Here’s My Digits

Professional illusionists never fail to fascinate with their ability to manipulate the world using simple hand gestures.

Examples of "Digit" system
Examples of the “Digit” system from Microsoft Research’s U.K.-based Cambridge Lab

Now, new gadgets presented at the ACM Symposium on User Interface and Technology suggest that we will all soon be able to do the same in our own homes. The Digits system developed by Microsoft Research is able to capture details of hand gestures (down to the jointed segments of individual fingers) that are missed by full-body motion capture like the Microsoft Kinect system.  Digits consists of a motion detector/camera worn on the wrist to capture gestures without the need for special gloves or outside software. The hand movements are translated on a screen that allows the user to control a computer, and even play a game, all without ever touching a screen or keyboard.

Lead researcher David Kim of Microsoft Research, says that the Digits device will allow anyone to communicate with their surroundings using simple hand gestures.  Hand waving is much more intuitive than point-and-click and research into natural movement could allow the technology to adapt to evolved human responses.

Imagine walking into your home after a long day with your fists gripped with tension.

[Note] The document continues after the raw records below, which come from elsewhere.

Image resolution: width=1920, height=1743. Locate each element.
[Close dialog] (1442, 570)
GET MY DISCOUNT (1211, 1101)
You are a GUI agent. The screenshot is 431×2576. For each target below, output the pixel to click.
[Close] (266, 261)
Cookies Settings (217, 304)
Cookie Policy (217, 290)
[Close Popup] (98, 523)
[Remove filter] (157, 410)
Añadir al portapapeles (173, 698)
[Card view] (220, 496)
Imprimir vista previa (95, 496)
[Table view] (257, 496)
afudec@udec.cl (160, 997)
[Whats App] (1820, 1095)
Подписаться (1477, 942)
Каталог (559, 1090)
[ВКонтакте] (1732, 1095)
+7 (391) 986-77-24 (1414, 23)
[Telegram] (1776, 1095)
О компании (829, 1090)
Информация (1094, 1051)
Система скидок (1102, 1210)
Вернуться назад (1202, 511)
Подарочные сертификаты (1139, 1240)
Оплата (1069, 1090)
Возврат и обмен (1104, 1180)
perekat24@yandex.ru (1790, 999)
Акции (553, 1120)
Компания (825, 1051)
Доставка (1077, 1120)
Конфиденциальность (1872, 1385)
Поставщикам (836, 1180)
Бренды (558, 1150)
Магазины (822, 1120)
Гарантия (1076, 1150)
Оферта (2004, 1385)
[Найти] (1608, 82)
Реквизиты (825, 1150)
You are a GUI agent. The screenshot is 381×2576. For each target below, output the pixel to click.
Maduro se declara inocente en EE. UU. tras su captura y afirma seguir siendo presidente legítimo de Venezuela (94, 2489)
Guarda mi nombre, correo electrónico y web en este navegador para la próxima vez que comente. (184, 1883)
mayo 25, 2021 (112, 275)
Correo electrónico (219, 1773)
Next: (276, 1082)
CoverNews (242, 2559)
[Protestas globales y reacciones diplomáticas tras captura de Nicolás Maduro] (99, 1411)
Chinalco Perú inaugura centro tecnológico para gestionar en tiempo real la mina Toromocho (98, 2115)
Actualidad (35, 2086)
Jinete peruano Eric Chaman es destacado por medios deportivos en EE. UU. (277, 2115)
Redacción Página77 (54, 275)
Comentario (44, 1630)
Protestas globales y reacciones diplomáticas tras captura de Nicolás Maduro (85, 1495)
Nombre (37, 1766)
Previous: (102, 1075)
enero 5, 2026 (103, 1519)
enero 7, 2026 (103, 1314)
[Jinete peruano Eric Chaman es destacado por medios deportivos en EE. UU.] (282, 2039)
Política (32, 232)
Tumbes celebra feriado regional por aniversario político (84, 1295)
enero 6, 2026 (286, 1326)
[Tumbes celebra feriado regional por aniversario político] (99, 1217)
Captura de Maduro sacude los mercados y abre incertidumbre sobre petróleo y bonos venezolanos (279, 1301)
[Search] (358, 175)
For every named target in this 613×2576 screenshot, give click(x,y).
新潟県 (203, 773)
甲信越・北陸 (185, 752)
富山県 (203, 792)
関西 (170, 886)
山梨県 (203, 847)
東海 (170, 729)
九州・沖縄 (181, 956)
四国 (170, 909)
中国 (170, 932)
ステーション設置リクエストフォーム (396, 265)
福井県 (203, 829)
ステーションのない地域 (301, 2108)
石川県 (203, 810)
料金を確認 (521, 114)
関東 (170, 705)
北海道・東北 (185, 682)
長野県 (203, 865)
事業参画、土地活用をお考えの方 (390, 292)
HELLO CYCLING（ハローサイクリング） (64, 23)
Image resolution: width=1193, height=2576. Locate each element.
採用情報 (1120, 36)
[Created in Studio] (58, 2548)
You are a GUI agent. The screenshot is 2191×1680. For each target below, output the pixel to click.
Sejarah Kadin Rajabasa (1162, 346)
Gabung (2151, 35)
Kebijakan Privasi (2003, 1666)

Immediately, pleasant music comes on and the lights dim to create a relaxing ambiance — all because your body language was “read” by a system that could see your fists and understand that it was likely that you were stressed.  Your dog could feed itself using a simple paw movement it learned or you might receive a push notification on your mobile device when your kids are fidgeting far too much to be sitting and doing their homework.  Your environment becomes your own, intuitively making changes to improve your experience of it.